→ EXERCICE 1:
Répondez à ces questions à l'aide du texte sur le recours à la force par les policiers.
(a) Sur quelle norme l'appréciation de la force ne doit-elle pas être fondée, selon les tribunaux ?
(b) À quoi l'intervention policière faisait-elle suite ?
(c) À quelle distance du policier l'homme se trouvait-il lorsque le policier a décidé d'utiliser son arme à feu ?
→ EXERCICE 2: Rédigez la suite du texte sur le recours à la force par les policiers, à partir de sa dernière phrase.

→ TEXTE PRÉSENTÉ:
Le paragraphe 25(3) précise qu'un policier peut, s'il agit sur la foi de motifs raisonnables, utiliser une force susceptible de causer la mort ou des lésions corporelles graves s'il croit que cela est nécessaire afin de se protéger ou encore de protéger les personnes sous sa protection contre de telles conséquences.
Les policiers, étant agents de la paix, sont donc autorisés à employer une force qui, dans les circonstances, est raisonnable et nécessaire pour exercer leurs fonctions.
Les tribunaux ont établi que l'appréciation de la force ne devait toutefois pas être fondée sur une norme de perfection. Les policiers sont souvent placés dans des situations où ils doivent rapidement prendre des décisions difficiles. Dans ce contexte, on ne peut exiger qu'ils mesurent le degré de force appliquée avec précision.
En l'espèce, le DPCP estime que les conditions énumérées aux paragraphes 25(1) et 25(3) du Code criminel sont remplies.
D'abord, l'intervention policière était légale et fondée sur le devoir imposé aux policiers d'assurer la sécurité des personnes. Celle-ci était consécutive à un appel au 911 pour un homme en détresse psychologique et armé, pouvant représenter un danger pour lui-même ou pour autrui.
Ensuite, le policier avait des motifs raisonnables de considérer que la force appliquée à l'endroit de l'homme était nécessaire pour sa protection et celle d'autrui contre des lésions graves ou la mort.
En effet, la décision du policier d'utiliser son arme à feu est prise, alors que l'homme se trouve à moins de six mètres de sa position, qu'il le pointe avec une arme et qu'il n'obtempère pas aux ordres de lâcher son arme. Les renseignements à la connaissance du policier font état de la possibilité que l'arme en soit une à plomb. Dans ce contexte, le policier pouvait raisonnablement craindre pour sa sécurité et celle d'autrui.

Données enregistrées:
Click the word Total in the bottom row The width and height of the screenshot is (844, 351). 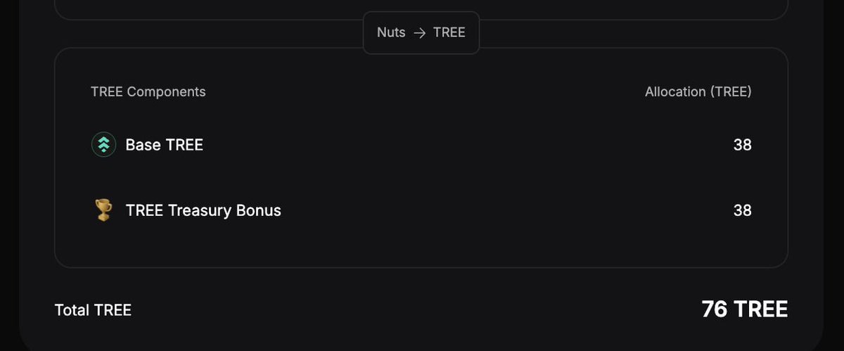[72, 310]
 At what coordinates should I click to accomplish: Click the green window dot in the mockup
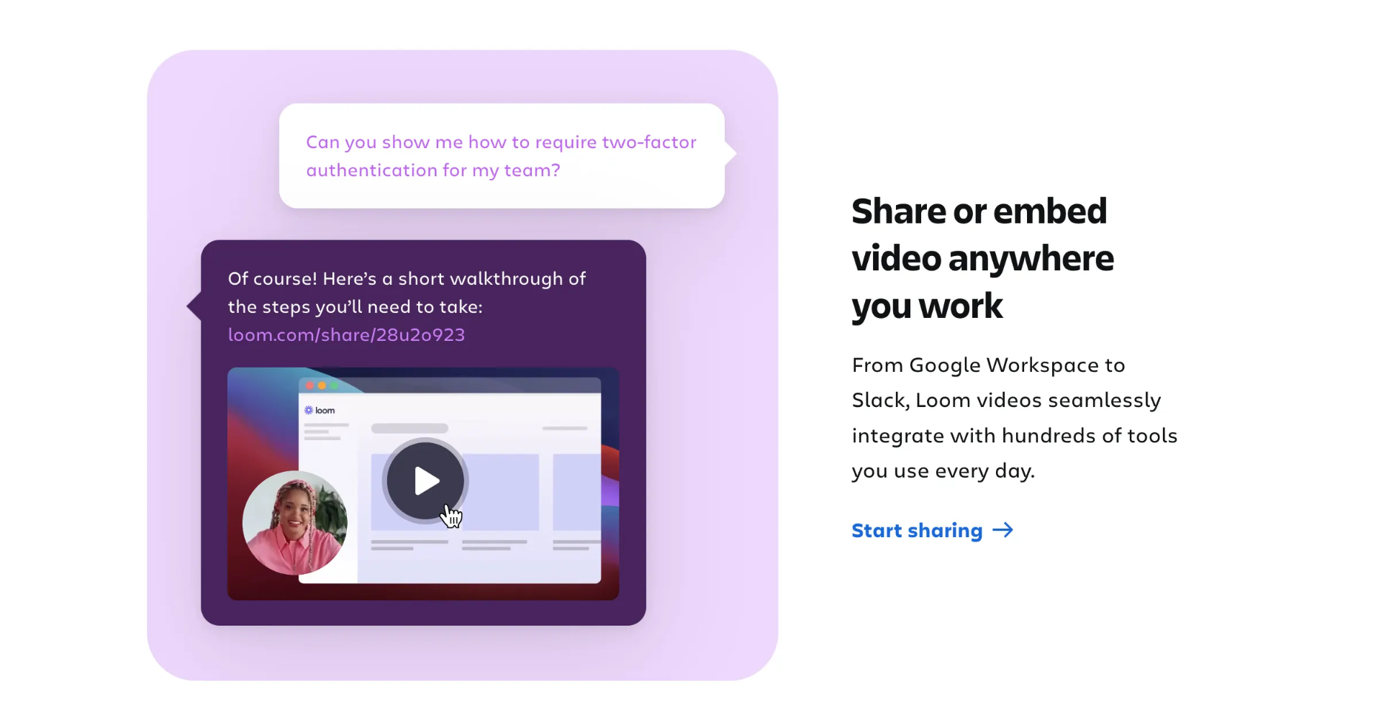(333, 385)
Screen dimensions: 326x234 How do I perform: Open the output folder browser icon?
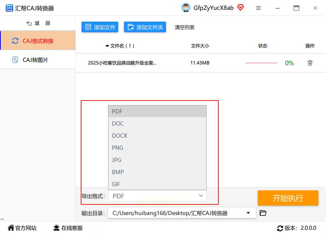(263, 213)
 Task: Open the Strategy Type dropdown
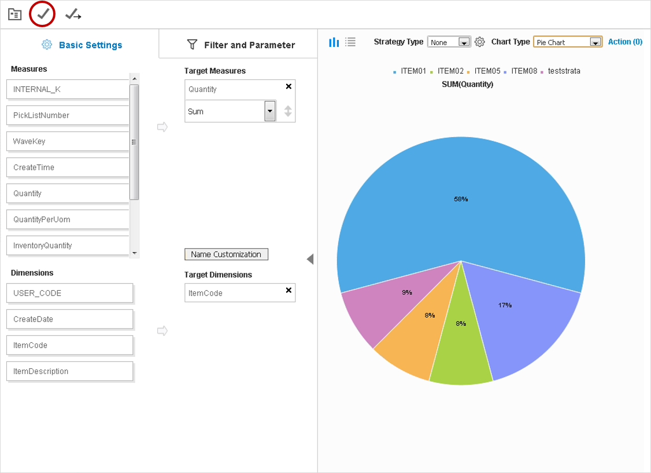point(464,42)
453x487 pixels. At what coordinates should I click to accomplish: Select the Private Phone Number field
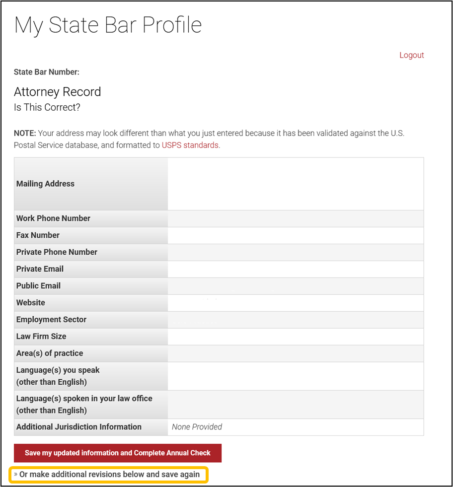295,252

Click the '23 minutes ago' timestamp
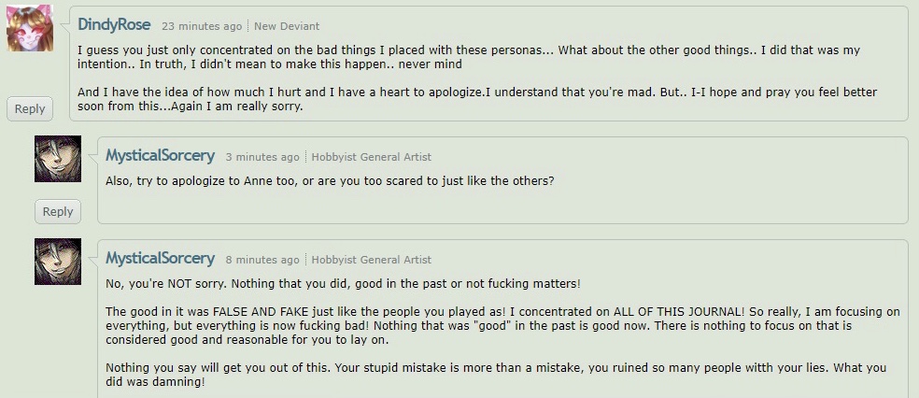(x=202, y=26)
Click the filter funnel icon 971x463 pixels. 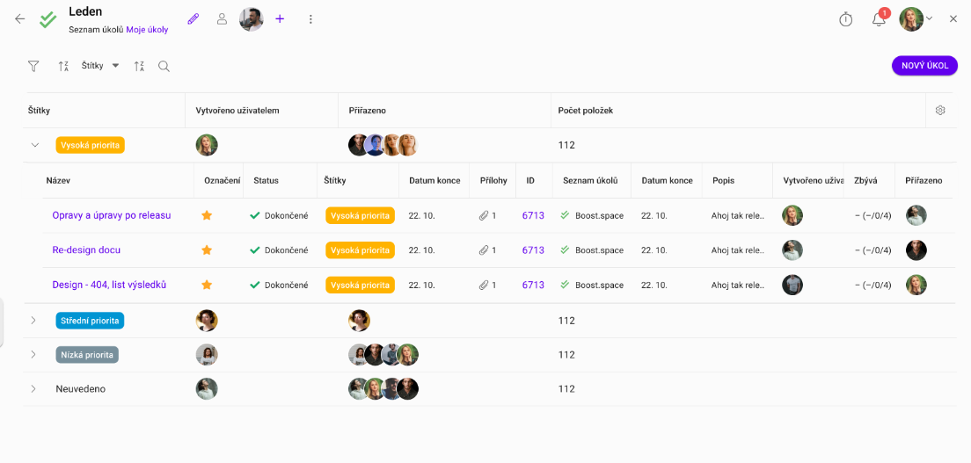33,66
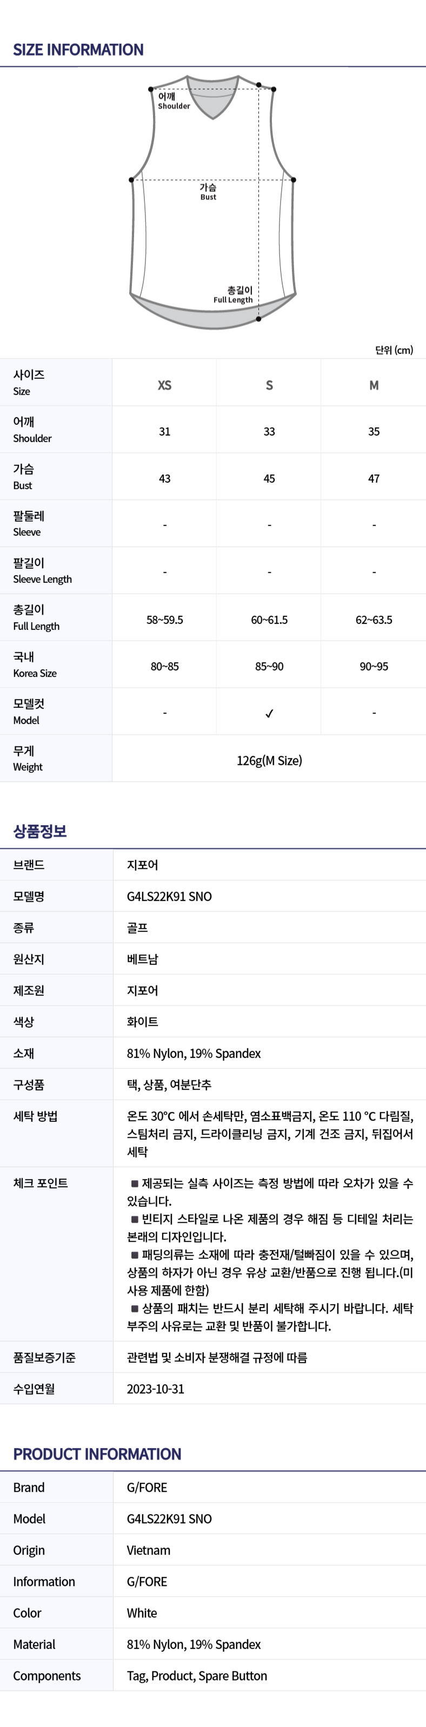Click the 단위 (cm) unit label
Screen dimensions: 426x1727
[394, 350]
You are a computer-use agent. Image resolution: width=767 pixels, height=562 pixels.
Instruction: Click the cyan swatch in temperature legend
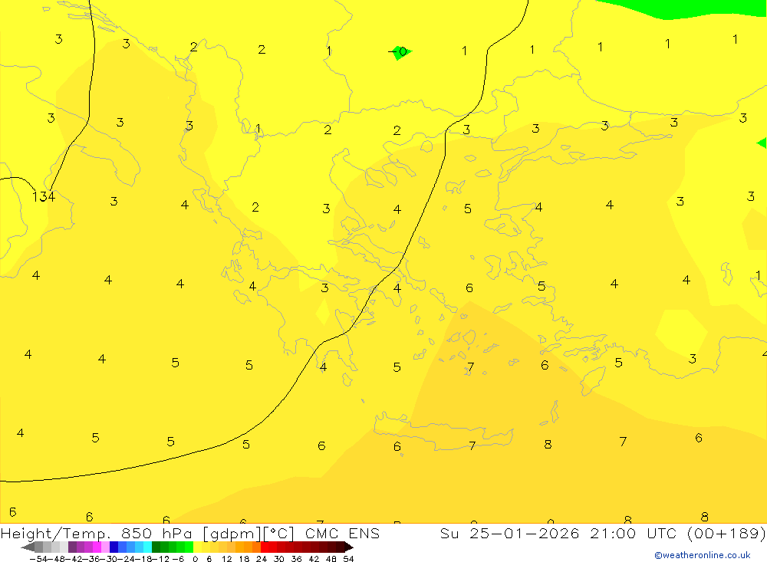click(x=146, y=547)
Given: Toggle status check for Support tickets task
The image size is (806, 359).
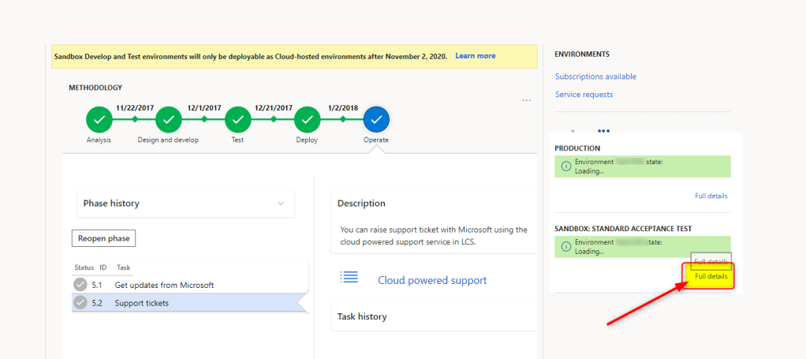Looking at the screenshot, I should pos(80,303).
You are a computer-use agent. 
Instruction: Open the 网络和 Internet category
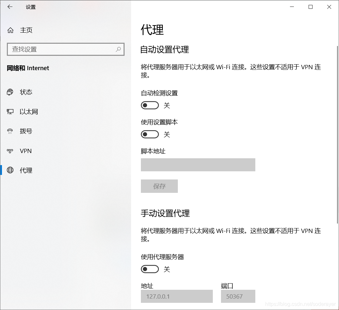tap(28, 68)
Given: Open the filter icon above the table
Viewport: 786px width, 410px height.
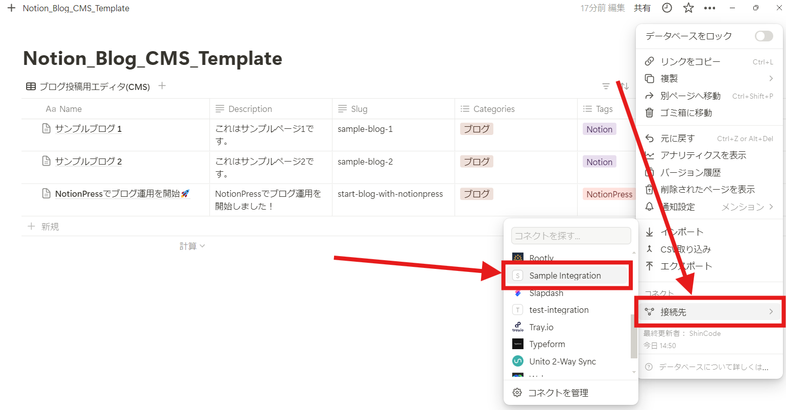Looking at the screenshot, I should pyautogui.click(x=606, y=86).
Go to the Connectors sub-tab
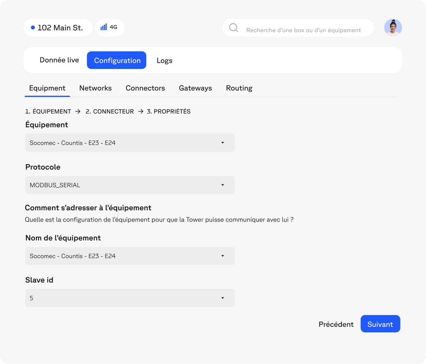 [145, 88]
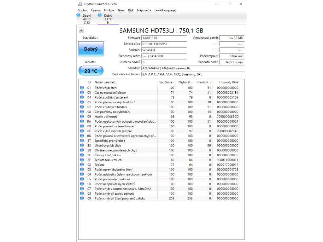Open the Jazyk(Language) menu
The image size is (323, 242).
click(165, 10)
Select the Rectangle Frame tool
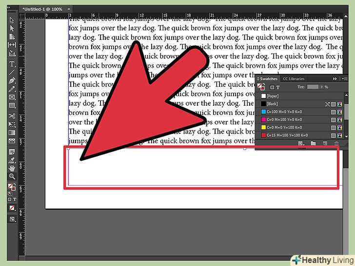This screenshot has height=266, width=355. [12, 97]
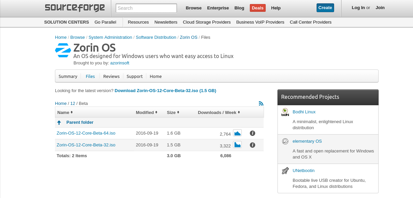Sort file list by Name column
The image size is (413, 198).
(x=65, y=112)
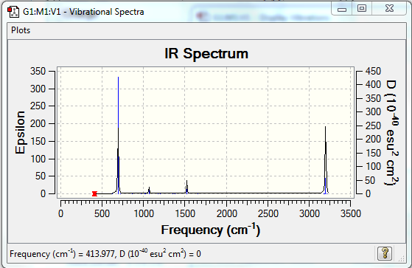412x268 pixels.
Task: Click the window title bar text
Action: (83, 12)

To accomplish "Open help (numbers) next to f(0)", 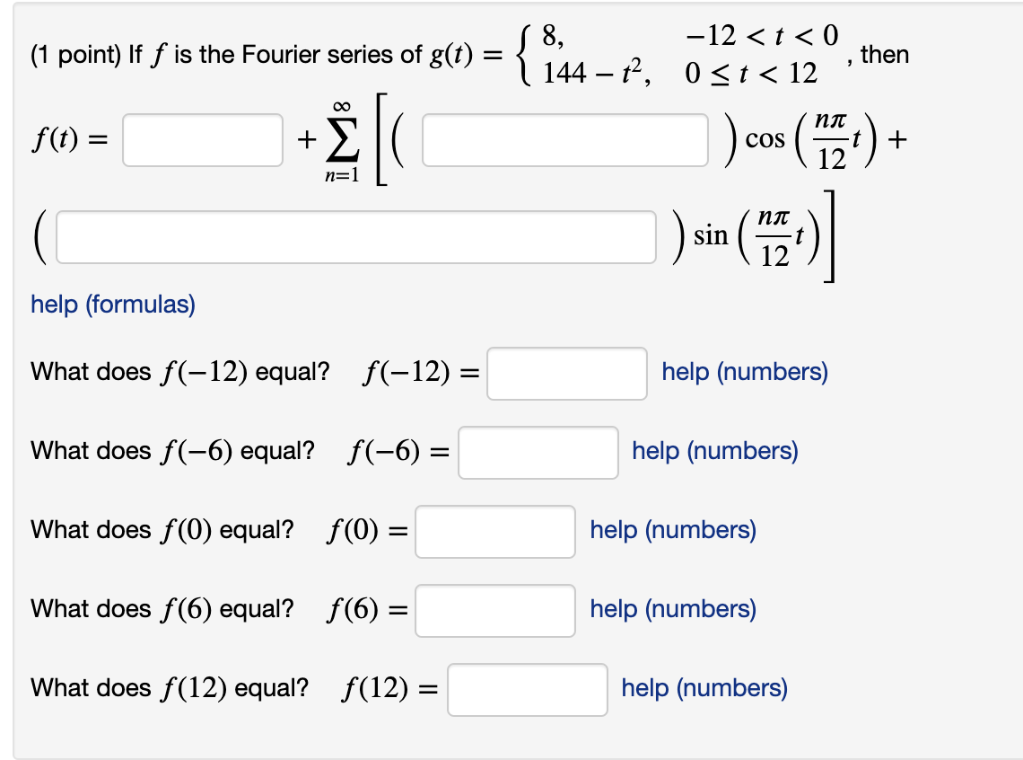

→ VOTRE RÉPONSE 1:
(a) Elle ne doit pas être fondée sur une norme de perfection.
(b) Elle faisait suite à un appel au 911 concernant un homme armé et en détresse psychologique, qui pouvait représenter un danger pour lui-même ou pour autrui.
(c) L'homme se trouvait à moins de six mètres de la position du policier.

→ VOTRE RÉPONSE 2:
Au surplus, l'intervention se déroule dans un secteur résidentiel, avec plusieurs citoyens se trouvant à proximité et pouvant être blessés par un tir d'arme à feu.
Conséquemment, le DPCP est d'avis que l'emploi de la force par le policier de la SQ était justifié en vertu des paragraphes 25 (1) et (3) du Code criminel et donc que ce dernier n'a pas commis une infraction criminelle lors de l'intervention.
Le Directeur des poursuites criminelles et pénales
Le DPCP fournit, au nom de l'État, un service de poursuites criminelles et pénales indépendant de toute considération de nature politique, et ce, de façon à préserver l'intégrité du processus judiciaire tout en assurant la protection de la société, dans la recherche de l'intérêt de la justice et de l'intérêt public, de même que dans le respect de la règle de droit et des intérêts légitimes des personnes victimes et des témoins.
Chaque dossier soumis au DPCP est analysé avec rigueur et impartialité. La norme qui guide les procureurs concernant l'opportunité d'entreprendre une poursuite est prévue à la directive ACC-3. En droit criminel, le fardeau de la preuve que doit satisfaire la poursuite est très exigeant. En raison du principe de la présomption d'innocence, la poursuite doit en effet faire une démonstration hors de tout doute raisonnable de la culpabilité de l'accusé devant le tribunal.
La décision de poursuivre ou non est une décision discrétionnaire prise par le procureur dans l'exécution de ses obligations professionnelles sans crainte d'ingérence judiciaire ou politique et sans céder à la pression médiatique. Par ailleurs, ce n'est pas la tâche du procureur de se prononcer sur une possible faute civile ou déontologique. Il ne cherche que les éléments lui permettant de conclure qu'un acte criminel a été commis et de déterminer s'il peut raisonnablement en faire la preuve. Il ne lui appartient pas non plus de formuler des commentaires ou des recommandations concernant les méthodes d'intervention policière.
La publication des motifs qui étayent la décision de ne pas porter d'accusation dans certains dossiers revêt un caractère exceptionnel et s'appuie sur des lignes directrices.